Aşağıdaki kaynak metinde "İlk dikkat çeken" sözleriyle başlayıp "hem de adı." sözleri de dahil olmak üzere o noktaya kadar uzanan bölümü hiçbir değişiklik yapmadan yazıya geçirin.

## Kaynak metin
'''

Toplam Okunma 0

İlk dikkat çeken nokta, anlatacağım şeyin adı. Evet! Bu adı kim bulduysa sokak diliyle ifade edecek olursam, cuk oturmuş. Biz çocukken kumbaralarımız vardı. Damlaya damlaya göl olur atasözünden hareketle bozuk paralarımızı içine atıp bir süre sonra sabırsızca kilidini açarak içindekileri saydığımız. Bu da öyle bir şey işte. Hem hedef güzel hem de adı.

Hayatımızdaki küçücük görsel ayrıntıların anlaşılabilir olması. Çok değil on beş yıl önce birileri bana “bir gün gelecek film ve dizilerdeki mimikleri, hareketleri, ortamları yanında kimse olmadığı zaman bile anlayabileceksin” deseydi  aval aval bakardım herhalde. Hatta fantastik bir filmdeki düş ürünü kahramanın neye benzediğini, o kahramanın konu edildiği filmin nasıl bir afişle tanıtıldığını da bilebileceksin deselerdi, "hadi be" derdim. Ancak çok şükür ki hayal kurma yetisi ve hayallerini gerçekleştirebilme kabiliyeti benden çok olan insanlar var.

Betimleme Kumbarası'ndan söz ediyorum anlayacağınız gibi. SEBEDER'in en yeni faaliyetlerinden biri.

'''

## Sağlanan bilgiler
'''

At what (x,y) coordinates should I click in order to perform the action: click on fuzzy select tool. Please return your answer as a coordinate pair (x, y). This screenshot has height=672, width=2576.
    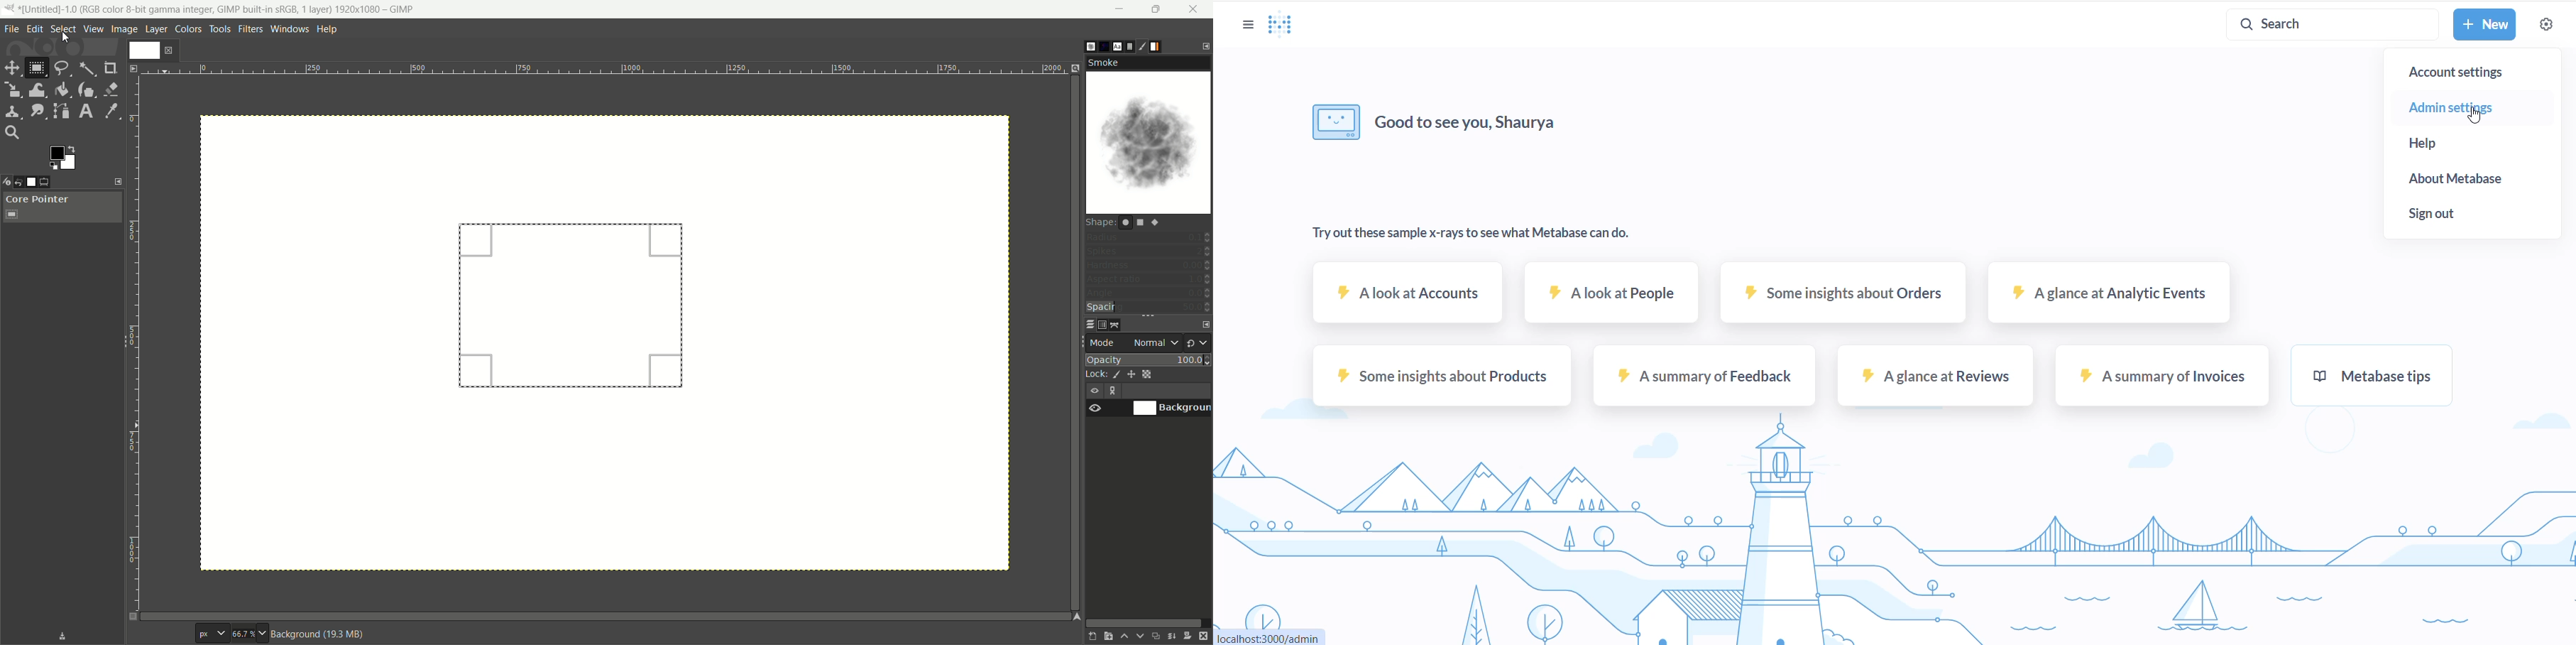
    Looking at the image, I should click on (88, 70).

'''

## Yanıt
İlk dikkat çeken nokta, anlatacağım şeyin adı. Evet! Bu adı kim bulduysa sokak diliyle ifade edecek olursam, cuk oturmuş. Biz çocukken kumbaralarımız vardı. Damlaya damlaya göl olur atasözünden hareketle bozuk paralarımızı içine atıp bir süre sonra sabırsızca kilidini açarak içindekileri saydığımız. Bu da öyle bir şey işte. Hem hedef güzel hem de adı.